## Records

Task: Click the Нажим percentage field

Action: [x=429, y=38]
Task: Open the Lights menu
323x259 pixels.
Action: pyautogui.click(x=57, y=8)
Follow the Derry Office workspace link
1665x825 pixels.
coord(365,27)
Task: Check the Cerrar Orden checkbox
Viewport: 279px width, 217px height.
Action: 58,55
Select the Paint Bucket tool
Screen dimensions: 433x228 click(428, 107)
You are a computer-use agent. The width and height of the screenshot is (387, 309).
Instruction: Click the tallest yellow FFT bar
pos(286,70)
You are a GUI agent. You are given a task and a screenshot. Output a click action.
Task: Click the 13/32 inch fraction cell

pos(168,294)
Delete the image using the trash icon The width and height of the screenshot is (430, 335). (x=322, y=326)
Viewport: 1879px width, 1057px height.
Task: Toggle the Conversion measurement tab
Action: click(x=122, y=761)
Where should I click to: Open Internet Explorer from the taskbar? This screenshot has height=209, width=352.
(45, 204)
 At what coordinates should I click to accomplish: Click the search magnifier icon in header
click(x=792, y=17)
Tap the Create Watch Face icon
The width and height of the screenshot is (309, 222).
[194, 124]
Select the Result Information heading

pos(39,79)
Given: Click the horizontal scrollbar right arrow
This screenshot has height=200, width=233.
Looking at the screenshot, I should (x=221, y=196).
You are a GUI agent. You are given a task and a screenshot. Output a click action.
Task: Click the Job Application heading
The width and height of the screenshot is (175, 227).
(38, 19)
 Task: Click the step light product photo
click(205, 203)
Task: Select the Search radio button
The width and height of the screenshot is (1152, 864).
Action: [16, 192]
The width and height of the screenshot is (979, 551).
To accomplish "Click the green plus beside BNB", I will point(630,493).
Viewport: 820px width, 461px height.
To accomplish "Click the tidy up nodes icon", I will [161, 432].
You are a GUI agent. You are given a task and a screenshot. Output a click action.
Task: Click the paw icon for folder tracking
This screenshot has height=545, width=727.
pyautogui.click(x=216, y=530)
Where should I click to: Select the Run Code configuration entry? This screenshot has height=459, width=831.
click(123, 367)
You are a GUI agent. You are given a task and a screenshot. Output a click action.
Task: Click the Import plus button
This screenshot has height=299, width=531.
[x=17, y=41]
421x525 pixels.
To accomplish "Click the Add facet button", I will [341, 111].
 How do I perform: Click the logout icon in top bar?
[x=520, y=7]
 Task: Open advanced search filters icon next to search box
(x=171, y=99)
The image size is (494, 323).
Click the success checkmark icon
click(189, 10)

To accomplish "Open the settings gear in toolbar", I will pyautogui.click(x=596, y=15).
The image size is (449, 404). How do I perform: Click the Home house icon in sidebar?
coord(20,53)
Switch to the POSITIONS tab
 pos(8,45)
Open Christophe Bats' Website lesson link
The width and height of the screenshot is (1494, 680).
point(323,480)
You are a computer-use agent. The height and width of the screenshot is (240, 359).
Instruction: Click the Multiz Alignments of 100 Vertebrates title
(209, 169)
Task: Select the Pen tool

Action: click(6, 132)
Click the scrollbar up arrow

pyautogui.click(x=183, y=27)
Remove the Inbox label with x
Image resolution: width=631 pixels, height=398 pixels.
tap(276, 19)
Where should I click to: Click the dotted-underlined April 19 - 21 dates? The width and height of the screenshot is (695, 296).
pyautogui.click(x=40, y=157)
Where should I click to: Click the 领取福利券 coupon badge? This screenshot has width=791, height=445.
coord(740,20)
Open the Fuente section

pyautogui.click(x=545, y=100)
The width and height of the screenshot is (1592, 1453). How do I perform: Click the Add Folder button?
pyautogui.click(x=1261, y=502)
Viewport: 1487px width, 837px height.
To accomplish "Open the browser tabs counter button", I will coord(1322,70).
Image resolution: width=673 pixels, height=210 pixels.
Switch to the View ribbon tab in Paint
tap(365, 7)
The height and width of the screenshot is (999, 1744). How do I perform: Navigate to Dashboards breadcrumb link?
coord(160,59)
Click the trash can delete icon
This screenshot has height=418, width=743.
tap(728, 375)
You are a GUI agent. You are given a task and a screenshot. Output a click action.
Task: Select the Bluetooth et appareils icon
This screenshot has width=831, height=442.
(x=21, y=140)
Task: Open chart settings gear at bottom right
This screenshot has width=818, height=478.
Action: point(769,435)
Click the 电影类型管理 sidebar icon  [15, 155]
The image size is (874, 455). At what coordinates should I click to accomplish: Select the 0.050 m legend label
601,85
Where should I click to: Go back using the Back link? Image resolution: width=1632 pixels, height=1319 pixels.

## Written task
From the entries above, pull out each line that contains the string "Paint", treating uppercase and lowercase as different.

## Complete output
Select the Paint Bucket tool
Switch to the View ribbon tab in Paint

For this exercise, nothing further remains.